Abgesehen davon macht das Gericht einen ganz klaren Unterschied zwischen einer Betriebserlaubnis, die „nicht die Veranstaltung des Glücksspiels legalisiert“, und dem generellen Betrieb einer Spielhalle und der Aufstellung von Geldspielgeräten nach § 33c GewO. Zu diesem Punkt heißt es:

„Die Vorschrift des § 20 SächsGlüStVAG benennt lediglich § 4 GlüStV. Mit dem formalen Verweis auf diese Vorschrift im Bußgeldbescheid begibt sich die Verwaltungsbehörde zur Überzeugung des Gerichts allerdings in den gefährlichen Bereich der verbotenen Analogiebildung im Straf- bzw. Ordnungswidrigkeitenrecht. Als Ordnungswidrigkeit kann das vorliegende Verhalten daher rechtlich nur konstruiert werden, indem man in einem Verstoß gegen § 24 GlüStV immer auch einen Verstoß gegen § 4 GlüStV sieht. Diese Auffassung ist zur Überzeugung des Gerichts allerdings nicht tragfähig. Denn der schlichte Satz „der Betrieb einer Spielhalle entspricht sachlich der Veranstaltung eines Glücksspiels im Sinne des § 4 Abs. 1 S. 2 GlüStV“ ist zur Überzeugung des Gerichts nur behauptet, juristisch aber schwer begründbar.
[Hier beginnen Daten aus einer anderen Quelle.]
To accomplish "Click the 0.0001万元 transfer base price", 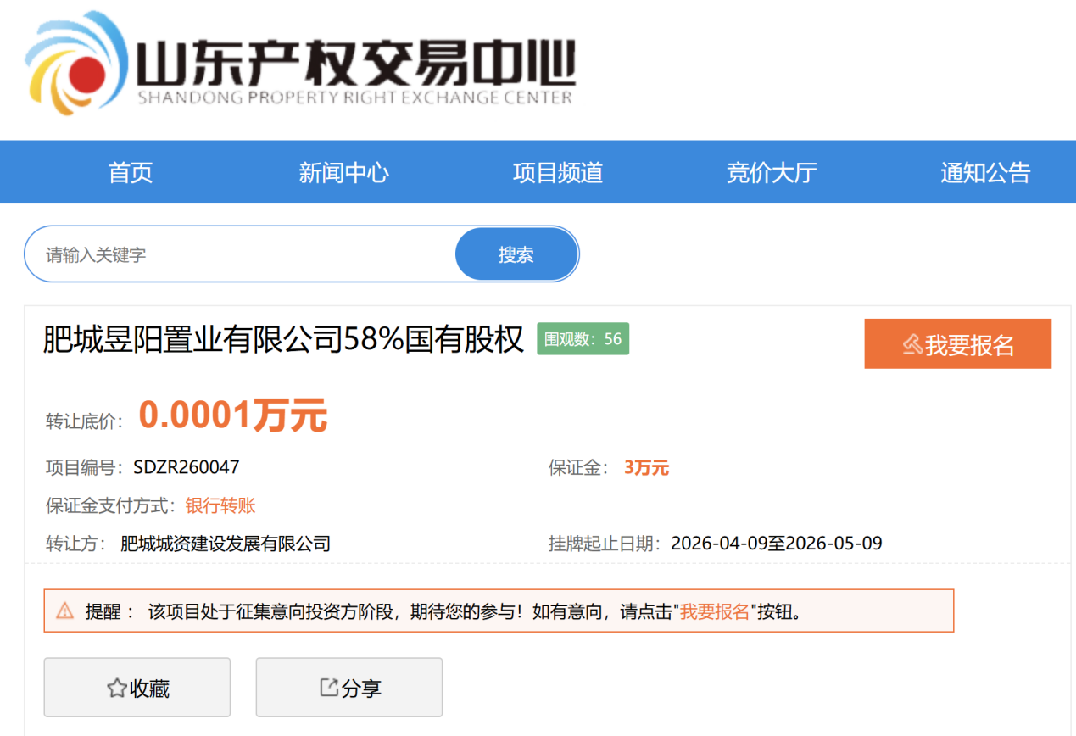I will tap(233, 416).
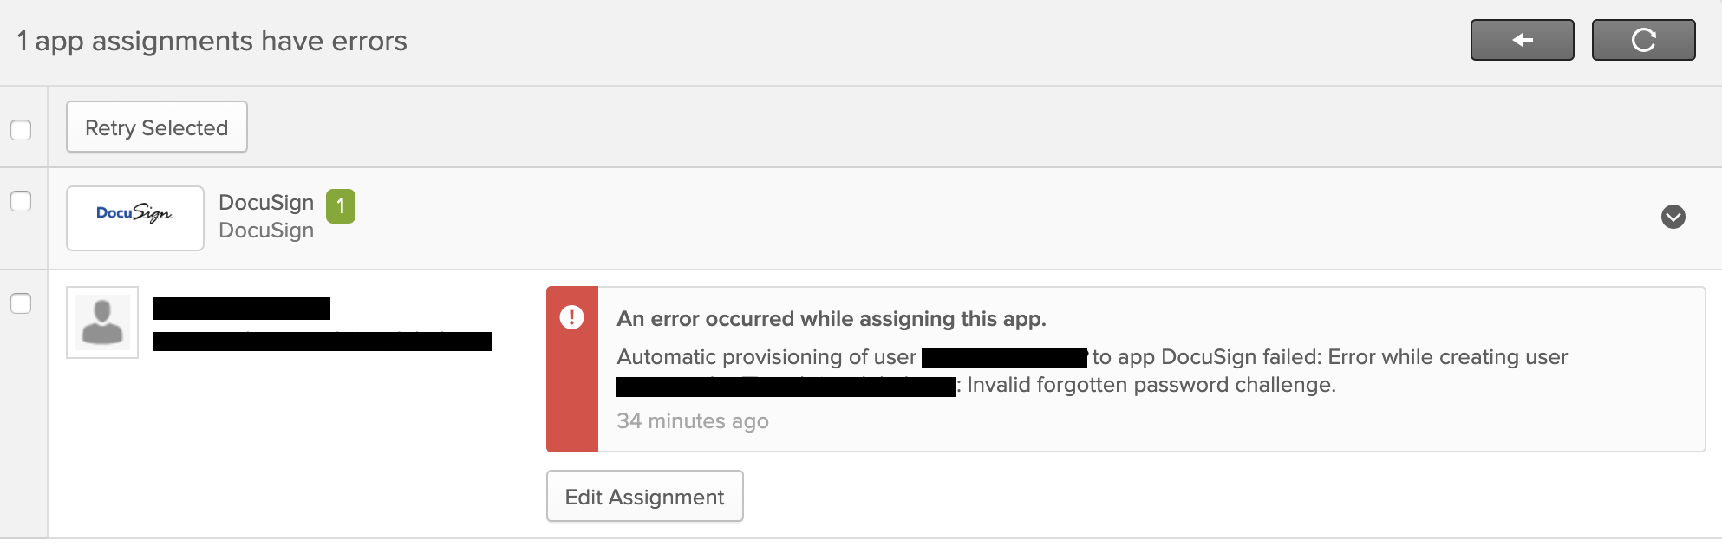Click the back arrow button
Viewport: 1722px width, 553px height.
[x=1522, y=40]
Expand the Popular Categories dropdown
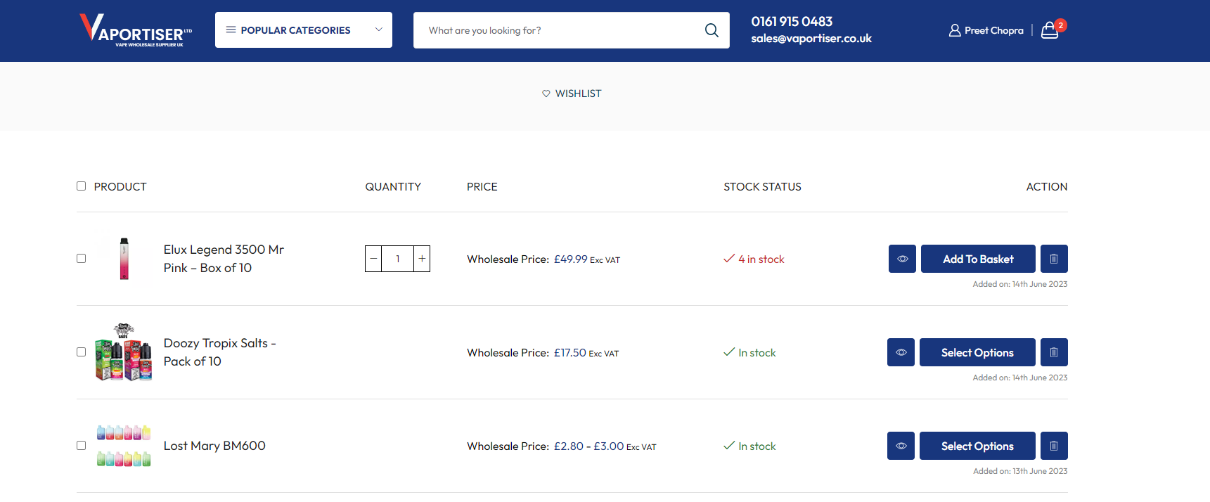Screen dimensions: 1210x502 coord(304,30)
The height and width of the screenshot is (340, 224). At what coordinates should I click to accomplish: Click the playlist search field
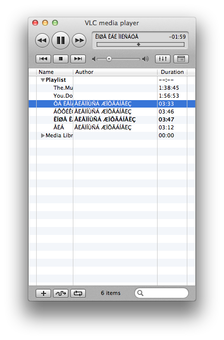pyautogui.click(x=162, y=293)
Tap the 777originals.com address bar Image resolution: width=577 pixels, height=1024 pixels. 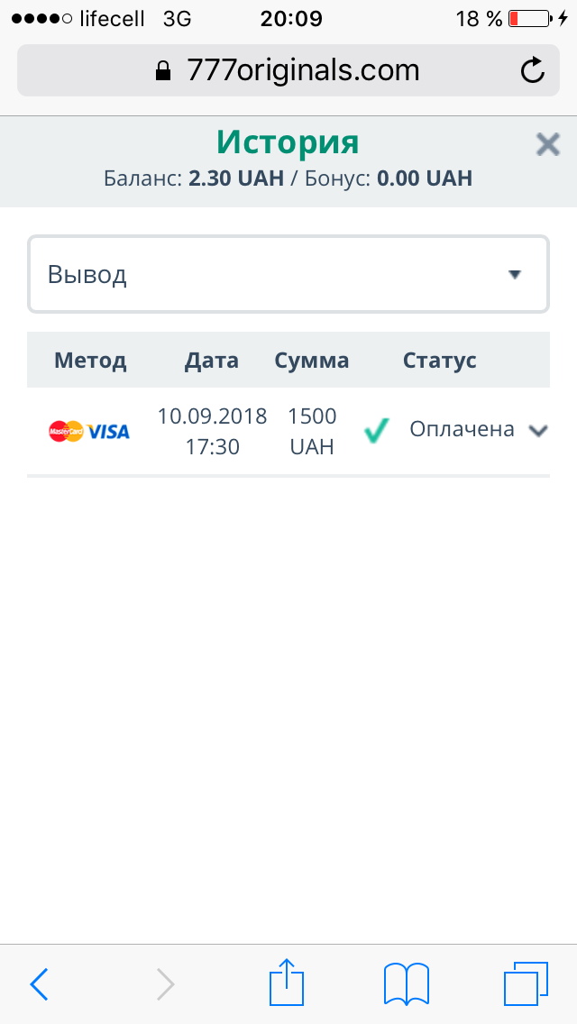point(289,70)

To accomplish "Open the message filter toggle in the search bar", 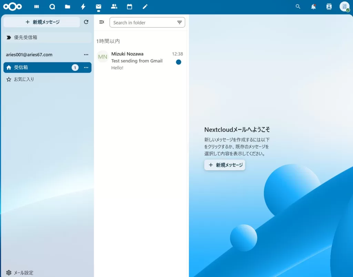I will coord(180,22).
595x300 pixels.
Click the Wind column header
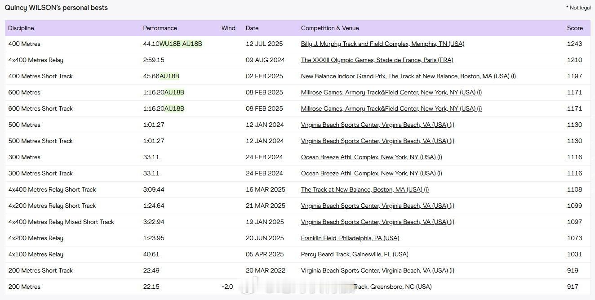point(228,28)
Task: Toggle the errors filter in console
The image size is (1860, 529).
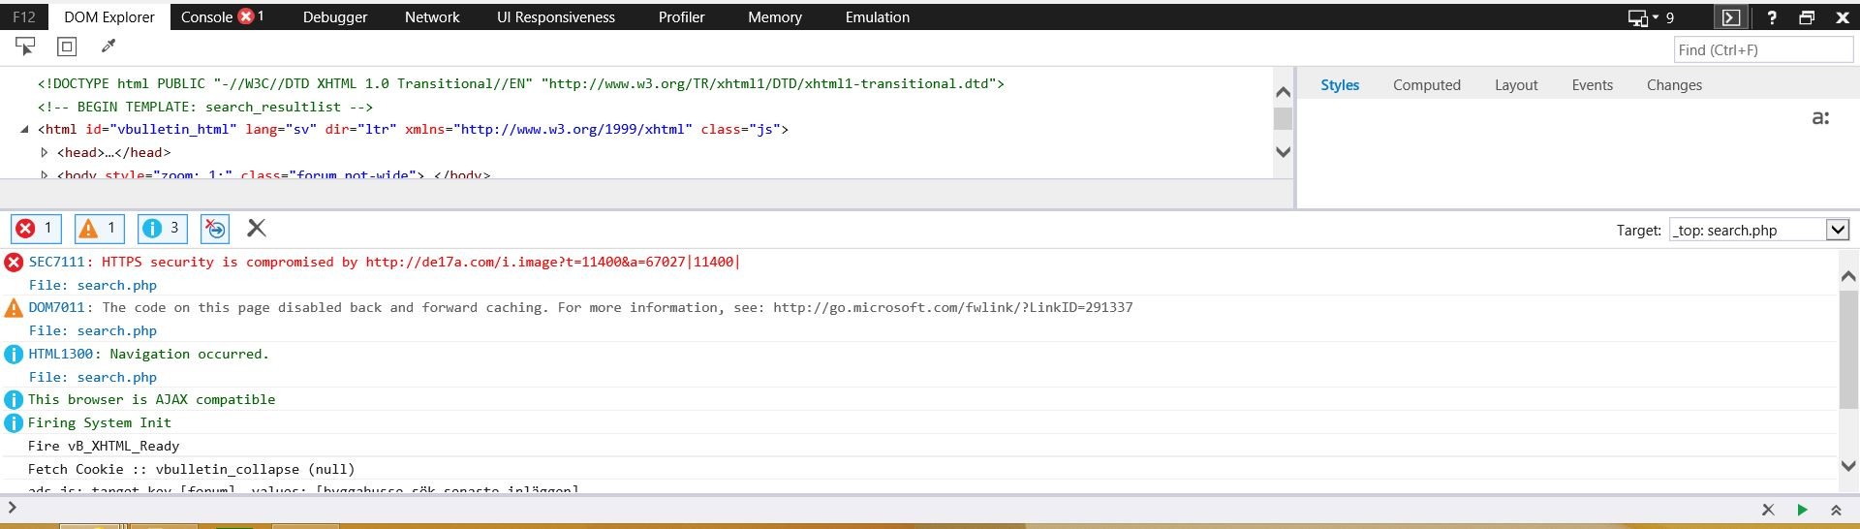Action: [36, 229]
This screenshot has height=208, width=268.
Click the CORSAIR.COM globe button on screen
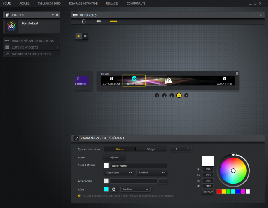(111, 80)
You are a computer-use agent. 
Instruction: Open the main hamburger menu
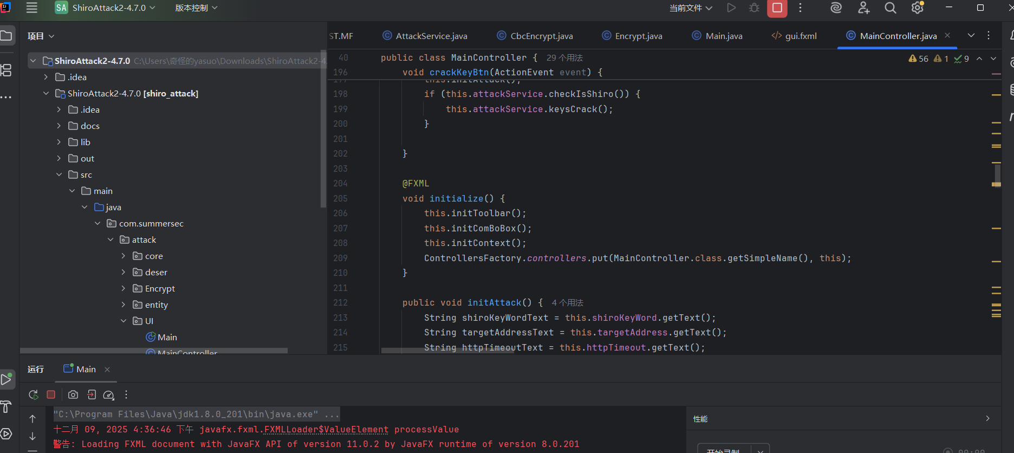click(32, 8)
Schon von der Gesetzessystematik her unterscheidet der GlüStV zwischen beiden Vorschriften, auch begrifflich. Davon abgesehen ist die Verfallsbeteiligte auch nicht Veranstalterin der in Rede stehenden Automatenspiele, sondern unbestritten die XY GmbH, welche unbestritten über eine Erlaubnis nach § 33c GewO verfügt. Würde man beide Tatbestände als mit in diesem Bereich immer dem gleichen Regelungsgehalt ansehen, so wäre zumindestens § 24 GlüStV überflüssig, was der Gesetzgeber offensichtlich anders gesehen hat, indem im Glücksspielstaatsvertrag klar zwischen dem Betrieb von Spielhallen und der Veranstaltung von Glücksspielen getrennt wird.“

Es gab noch eine Reihe weiterer Ausführungen, doch die lassen wir jetzt mal weg. Wichtig erscheint uns in diesem Zusammenhang aber noch das Fazit, welches wie folgt lautet: „Unter diesen Umständen der sich kumulierenden Kritik an der Feststellung eines vorwerfbaren Verhaltens an sich war daher die Einstellung des Verfahrens zur Überzeugung des Gerichts geboten.“ 

Es wird interessant zu beobachten sein, ob die Staatsanwaltschaft jetzt etwas gegen die LDS unternimmt. Darüber hinaus stellt sich die Frage, ob es weitere Gerichtsverhandlungen in dieser, oder einer ähnlichen Sache geben wird, wenn der neue Glücksspielstaatsänderungsvertrag in Kraft tritt und ob dann auch den Betreibern von legalen Online Casinos ähnliche juristische Debatten ins Haus stehen.